BEGIN INFORMATION SHOWN

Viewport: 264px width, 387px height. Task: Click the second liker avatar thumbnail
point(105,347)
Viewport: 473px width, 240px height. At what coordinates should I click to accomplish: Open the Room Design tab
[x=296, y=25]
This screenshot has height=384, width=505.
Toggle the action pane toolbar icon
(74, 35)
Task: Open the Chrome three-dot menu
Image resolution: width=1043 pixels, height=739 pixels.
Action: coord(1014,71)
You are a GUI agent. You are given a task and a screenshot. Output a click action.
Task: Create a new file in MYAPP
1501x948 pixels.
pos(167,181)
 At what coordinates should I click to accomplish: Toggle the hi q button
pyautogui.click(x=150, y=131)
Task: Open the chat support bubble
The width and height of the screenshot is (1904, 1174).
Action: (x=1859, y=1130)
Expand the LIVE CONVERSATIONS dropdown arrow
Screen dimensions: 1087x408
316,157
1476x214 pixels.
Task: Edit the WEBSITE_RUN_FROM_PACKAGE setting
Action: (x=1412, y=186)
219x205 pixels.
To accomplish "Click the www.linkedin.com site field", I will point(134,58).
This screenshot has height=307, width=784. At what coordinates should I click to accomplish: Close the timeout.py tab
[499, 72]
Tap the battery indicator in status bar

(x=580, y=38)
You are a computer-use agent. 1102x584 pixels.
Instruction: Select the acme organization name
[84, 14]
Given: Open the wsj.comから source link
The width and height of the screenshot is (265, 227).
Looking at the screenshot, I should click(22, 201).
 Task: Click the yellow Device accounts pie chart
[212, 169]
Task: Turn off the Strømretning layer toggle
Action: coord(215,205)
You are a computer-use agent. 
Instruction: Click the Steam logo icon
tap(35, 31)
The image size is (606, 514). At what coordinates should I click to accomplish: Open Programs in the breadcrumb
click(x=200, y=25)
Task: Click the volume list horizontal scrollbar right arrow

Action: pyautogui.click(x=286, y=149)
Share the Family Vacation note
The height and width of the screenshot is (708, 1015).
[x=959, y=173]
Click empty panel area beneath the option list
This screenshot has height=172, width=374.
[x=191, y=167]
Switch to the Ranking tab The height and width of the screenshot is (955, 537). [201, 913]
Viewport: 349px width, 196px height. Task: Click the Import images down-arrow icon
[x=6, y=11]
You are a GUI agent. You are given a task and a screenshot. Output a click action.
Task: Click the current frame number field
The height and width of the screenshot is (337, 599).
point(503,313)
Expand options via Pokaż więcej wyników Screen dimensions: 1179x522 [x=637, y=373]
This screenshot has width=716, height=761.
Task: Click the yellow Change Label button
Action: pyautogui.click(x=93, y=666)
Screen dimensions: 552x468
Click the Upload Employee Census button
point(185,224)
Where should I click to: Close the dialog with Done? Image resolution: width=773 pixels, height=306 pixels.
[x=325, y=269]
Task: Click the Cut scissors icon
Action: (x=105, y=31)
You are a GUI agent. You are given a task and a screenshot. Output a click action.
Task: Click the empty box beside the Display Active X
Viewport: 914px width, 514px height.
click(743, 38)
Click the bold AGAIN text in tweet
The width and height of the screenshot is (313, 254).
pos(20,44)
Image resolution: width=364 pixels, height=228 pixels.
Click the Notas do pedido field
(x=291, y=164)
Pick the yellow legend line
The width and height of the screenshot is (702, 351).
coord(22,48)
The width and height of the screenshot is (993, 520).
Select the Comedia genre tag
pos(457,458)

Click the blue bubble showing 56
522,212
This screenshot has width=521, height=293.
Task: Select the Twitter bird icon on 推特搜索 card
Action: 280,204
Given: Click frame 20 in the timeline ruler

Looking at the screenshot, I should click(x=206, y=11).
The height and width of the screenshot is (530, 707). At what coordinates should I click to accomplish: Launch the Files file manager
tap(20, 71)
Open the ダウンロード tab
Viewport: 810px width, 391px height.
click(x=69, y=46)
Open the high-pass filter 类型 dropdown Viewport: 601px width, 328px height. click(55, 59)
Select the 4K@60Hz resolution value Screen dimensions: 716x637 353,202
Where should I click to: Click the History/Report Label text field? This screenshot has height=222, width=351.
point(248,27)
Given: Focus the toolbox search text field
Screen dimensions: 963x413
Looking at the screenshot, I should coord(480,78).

END INFORMATION SHOWN

A faithful copy of all the records is required.

TASK RESPONSE:
Viewport: 264px width, 387px height. Task: Click the second liker avatar thumbnail
point(105,347)
Viewport: 473px width, 240px height. At what coordinates should I click to accomplish: Open the Room Design tab
[x=296, y=25]
This screenshot has height=384, width=505.
Toggle the action pane toolbar icon
(74, 35)
Task: Open the Chrome three-dot menu
Image resolution: width=1043 pixels, height=739 pixels.
Action: coord(1014,71)
You are a GUI agent. You are given a task and a screenshot. Output a click action.
Task: Create a new file in MYAPP
1501x948 pixels.
pos(167,181)
 At what coordinates should I click to accomplish: Toggle the hi q button
pyautogui.click(x=150, y=131)
Task: Open the chat support bubble
The width and height of the screenshot is (1904, 1174).
Action: (x=1859, y=1130)
Expand the LIVE CONVERSATIONS dropdown arrow
Screen dimensions: 1087x408
316,157
1476x214 pixels.
Task: Edit the WEBSITE_RUN_FROM_PACKAGE setting
Action: (x=1412, y=186)
219x205 pixels.
To accomplish "Click the www.linkedin.com site field", I will point(134,58).
This screenshot has height=307, width=784. At what coordinates should I click to accomplish: Close the timeout.py tab
[499, 72]
Tap the battery indicator in status bar

(x=580, y=38)
You are a computer-use agent. 1102x584 pixels.
Instruction: Select the acme organization name
[84, 14]
Given: Open the wsj.comから source link
The width and height of the screenshot is (265, 227).
Looking at the screenshot, I should click(22, 201).
 Task: Click the yellow Device accounts pie chart
[212, 169]
Task: Turn off the Strømretning layer toggle
Action: coord(215,205)
You are a computer-use agent. 
Instruction: Click the Steam logo icon
tap(35, 31)
The image size is (606, 514). At what coordinates should I click to accomplish: Open Programs in the breadcrumb
click(x=200, y=25)
Task: Click the volume list horizontal scrollbar right arrow

Action: pyautogui.click(x=286, y=149)
Share the Family Vacation note
The height and width of the screenshot is (708, 1015).
[x=959, y=173]
Click empty panel area beneath the option list
This screenshot has height=172, width=374.
[x=191, y=167]
Switch to the Ranking tab The height and width of the screenshot is (955, 537). [201, 913]
Viewport: 349px width, 196px height. Task: Click the Import images down-arrow icon
[x=6, y=11]
You are a GUI agent. You are given a task and a screenshot. Output a click action.
Task: Click the current frame number field
The height and width of the screenshot is (337, 599).
point(503,313)
Expand options via Pokaż więcej wyników Screen dimensions: 1179x522 [x=637, y=373]
This screenshot has width=716, height=761.
Task: Click the yellow Change Label button
Action: pyautogui.click(x=93, y=666)
Screen dimensions: 552x468
Click the Upload Employee Census button
point(185,224)
Where should I click to: Close the dialog with Done? Image resolution: width=773 pixels, height=306 pixels.
[x=325, y=269]
Task: Click the Cut scissors icon
Action: (x=105, y=31)
You are a GUI agent. You are given a task and a screenshot. Output a click action.
Task: Click the empty box beside the Display Active X
Viewport: 914px width, 514px height.
click(743, 38)
Click the bold AGAIN text in tweet
The width and height of the screenshot is (313, 254).
pos(20,44)
Image resolution: width=364 pixels, height=228 pixels.
Click the Notas do pedido field
(x=291, y=164)
Pick the yellow legend line
The width and height of the screenshot is (702, 351).
coord(22,48)
The width and height of the screenshot is (993, 520).
Select the Comedia genre tag
pos(457,458)

Click the blue bubble showing 56
522,212
This screenshot has width=521, height=293.
Task: Select the Twitter bird icon on 推特搜索 card
Action: 280,204
Given: Click frame 20 in the timeline ruler

Looking at the screenshot, I should click(x=206, y=11).
The height and width of the screenshot is (530, 707). At what coordinates should I click to accomplish: Launch the Files file manager
tap(20, 71)
Open the ダウンロード tab
Viewport: 810px width, 391px height.
click(x=69, y=46)
Open the high-pass filter 类型 dropdown Viewport: 601px width, 328px height. click(55, 59)
Select the 4K@60Hz resolution value Screen dimensions: 716x637 353,202
Where should I click to: Click the History/Report Label text field? This screenshot has height=222, width=351.
point(248,27)
Given: Focus the toolbox search text field
Screen dimensions: 963x413
Looking at the screenshot, I should coord(480,78).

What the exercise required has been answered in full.